Le zazard fait bien les choses

IMG_9105En discutant hier soir de la lettre de Christine Albanel à Henri Taquet avec Monsieur le père de mes enfants, j'ai appris que l'objet de la polémique, à savoir le programme du théâtre Le Granit, somnolait sagement dans la boîte à gants de la voiture familiale ! Après une petite hésitation (à première vue, il a cru que c'était un genre de trucs X pour routiers esseulés), l'Homme l'a pris là où le hasard d'une pause-pipi urgentissime de Fils Sandwich l'a contraint de s'arrêter (une demi-heure à peine après avoir quitté la maison de Papy et Mamie, mais ça, j'imagine que vous vous en foutez éperdûment).

Bref. Tout ça pour dire que je suis en mesure de recopier cet édito avec mes petites mains, pour ceux qui n'auraient pas lu le billet d'Etienne Fillol évoqué hier, et n'auraient par conséquent pas cliqué sur le lien vers Le Fil d'A, où il est en intégralité (l'édito, pas Etienne Fillol).

L'EDITO - Les préliminaires

Cher Henri [Henri Taquet, directeur],

Je t'écris un peu en catastrophe, mais je ne m'en sors pas avec l'éditorial pour la plaquette du Granit. Nous sommes le 31 mai, Elise [Elise Ruysschaert, secrétaire générale] m'a demandé le texte pour le 5 juin, et je suis totalement bloqué. J'ai essayé plein de trucs, y'a rien qui va. Le problème, évidemment, c'est l'élection de Sarkozy. Je t'avais dit que je voulais attendre le résultat, parce qu'il influerait certainement sur ce que j'aurais à dire. Et aujourd'hui encore, ça me semble totalement impossible de ne pas en parler, ou de parler d'autre chose, ou de faire comme s'il ne s'était rien passé. Mais en même temps, je dois me rendre à l'évidence : cet évènement, pour l'instant, je n'ai rien à en dire. Alors on peut penser : cest le choc, la détresse, l'émotion blabla. Mais ce n'est même pas ça. C'est juste que c'est trop tôt pour avoir quelque chose à dire. Et donc, assumer une tribune politique, aussi confidentielle soit-elle (on ne va pas se raconter d'histoires), dans ce moment précis, c'est impossible pour moi. Tu te souviens du texte de Deleuze dans Ca ira quand même : "La bêtise n'est jamais muette, ni aveugle. Si bien que le problème n'est plus de faire que les gens s'expriment, mais de leur ménager des vacuoles de solitude et de silence à partir desquelles ils auraient enfin quelque chose à dire. Les forces de répression n'empêchent pas les gens de s'exprimer, elles les forcent au contraire à s'exprimer. Douceur de n'avoir rien à dire, droit de n'avoir rien à dire, puisque c'est la condition pour que se forme quelque chose de rare ou de raréfié qui mériterait un peu d'être dit."

Consigne 1 »
Recopiez fidèlement le passage du billet sur l'édito du Granit qui va de « IMG_9105En discutant hier » jusqu'à « en foutez éperdûment). » inclus.
Consigne 2 »
Répondez brièvement aux questions suivantes à partir du billet sur l'édito du Granit.
(a) Où se trouvait le programme du théâtre Le Granit ?
(b) Pour quelle date Elise Ruysschaert a-t-elle demandé le texte ?
(c) Quelle fonction est indiquée pour Henri Taquet ?

Données brutes »
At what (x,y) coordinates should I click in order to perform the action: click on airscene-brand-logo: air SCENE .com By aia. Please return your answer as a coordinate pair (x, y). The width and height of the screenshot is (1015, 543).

Zone de réponse 1 »
IMG_9105En discutant hier soir de la lettre de Christine Albanel à Henri Taquet avec Monsieur le père de mes enfants, j'ai appris que l'objet de la polémique, à savoir le programme du théâtre Le Granit, somnolait sagement dans la boîte à gants de la voiture familiale ! Après une petite hésitation (à première vue, il a cru que c'était un genre de trucs X pour routiers esseulés), l'Homme l'a pris là où le hasard d'une pause-pipi urgentissime de Fils Sandwich l'a contraint de s'arrêter (une demi-heure à peine après avoir quitté la maison de Papy et Mamie, mais ça, j'imagine que vous vous en foutez éperdûment).

Zone de réponse 2 »
(a) Dans la boîte à gants de la voiture familiale.
(b) Pour le 5 juin.
(c) Directeur.